> _Testo di partenza_:
§

Le indagini le stanno svolgendo i carabinieri della Compagnia di Fiorenzuola d’Arda e i colleghi del nucleo investigativo di Piacenza, che da ieri notte sono al lavoro per raccogliere le tracce che possano condurre ai ladri, i quali al momento sono spariti nel nulla con il bottino. Gli accertamenti si concentrano anche sulla ricerca di un possibile basista che abbia dato indicazioni alla banda che poi è entrata in azione. L’ora X è scattata nel cuore della notte, quando i banditi hanno bloccato almeno tre strade della Bassa piacentina nei dintorni del magazzino logistico Dhl di Monticelli d’Ongina, tra Piacenza e Cremona. Per farlo hanno disseminato l’asfalto di chiodi, dopodiché hanno dato alle fiamme diverse auto e furgoni che avevano rubato nelle ore precedenti, posteggiandoli in simultanea di traverso in mezzo alla strada, in modo da creare una barriera di ferro e fiamme.

A quel punto un’altra squadra ha puntato dritta verso l’ingresso del comparto logistico, sfondando le sbarre poste all’ingresso e tenendo sotto il tiro delle armi le guardie giurate poste a vigilanza notturna della struttura. Dalle prime informazioni a disposizione, pare che una volta all’interno, i ladri siano andati a colpo sicuro verso i mezzi e gli scaffali con la merce più preziosa: telefonini nuovi di ultima generazione, tablet e computer. Tutta roba che probabilmente era già destinata a rifornire i grossi centri commerciali del Nord in vista del Natale. Mentre i ladri caricavano la merce sui loro mezzi pronti alla fuga, i vigili del fuoco intervenivano insieme ai carabinieri per spegnere i mezzi in fiamme sulle strade: quello che la banda aveva previsto. La banda, che aveva studiato una via di fuga sicura probabilmente attraverso piccole strade di campagna nella zona, pare sia scappata verso il confine con la Lombardia e il Cremonese, dileguandosi probabilmente dopo aver imboccato la vicina autostrada A21.

Si ipotizza che abbiano raggiunto un posto sicuro, forse nemmeno troppo distante, dove tenere stoccata tutta la refurtiva in attesa di trasportarla poi con calma altrove. I carabinieri, una volta arrivati alla Dhl, hanno subito ascoltato le testimonianze del personale minacciato e hanno sequestrato i filmati del sistema di videosorveglianza. Inoltre hanno effettuato una lunga serie di rilievi tecnici a caccia di tracce che i ladri potrebbero aver incautamente lasciato.

§

> _Dati forniti_:
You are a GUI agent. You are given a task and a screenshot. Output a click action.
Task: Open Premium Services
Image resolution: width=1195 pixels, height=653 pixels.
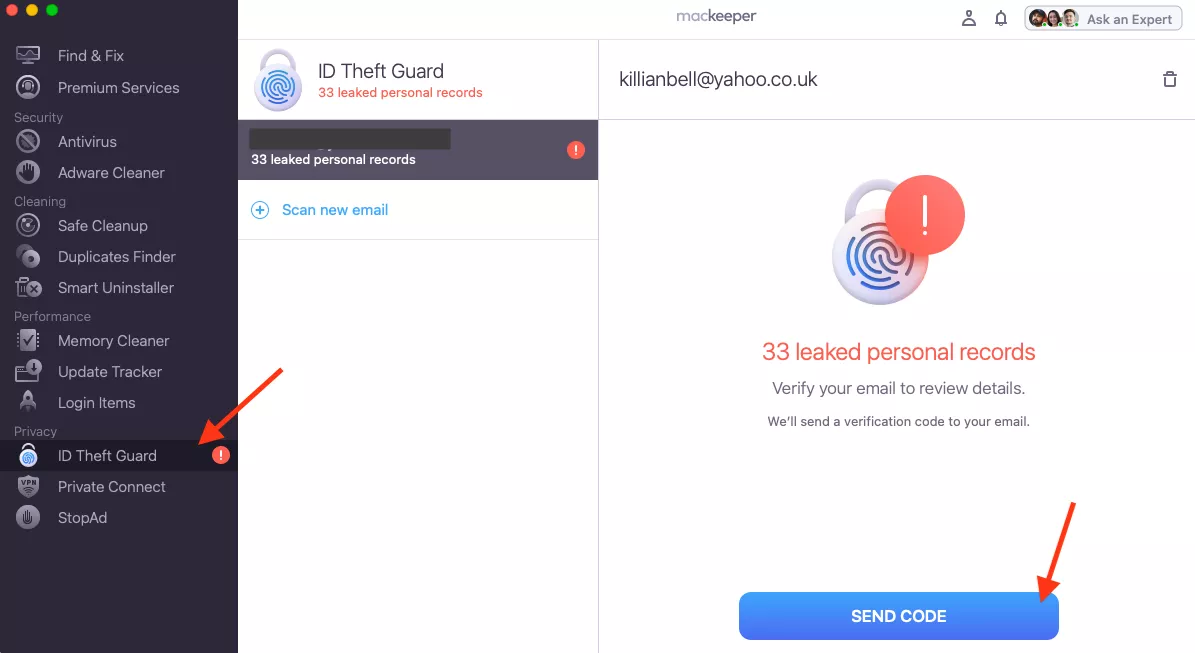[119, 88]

§

> _Consegna_:
Copia dall'articolo sul colpo al magazzino Dhl il passo che comincia con le parole "Le indagini le" e si ferma dopo "ferro e fiamme.". Le righe riportate sopra sono materiale a sé, distinto dal testo.

> _Svolgimento_:
Le indagini le stanno svolgendo i carabinieri della Compagnia di Fiorenzuola d’Arda e i colleghi del nucleo investigativo di Piacenza, che da ieri notte sono al lavoro per raccogliere le tracce che possano condurre ai ladri, i quali al momento sono spariti nel nulla con il bottino. Gli accertamenti si concentrano anche sulla ricerca di un possibile basista che abbia dato indicazioni alla banda che poi è entrata in azione. L’ora X è scattata nel cuore della notte, quando i banditi hanno bloccato almeno tre strade della Bassa piacentina nei dintorni del magazzino logistico Dhl di Monticelli d’Ongina, tra Piacenza e Cremona. Per farlo hanno disseminato l’asfalto di chiodi, dopodiché hanno dato alle fiamme diverse auto e furgoni che avevano rubato nelle ore precedenti, posteggiandoli in simultanea di traverso in mezzo alla strada, in modo da creare una barriera di ferro e fiamme.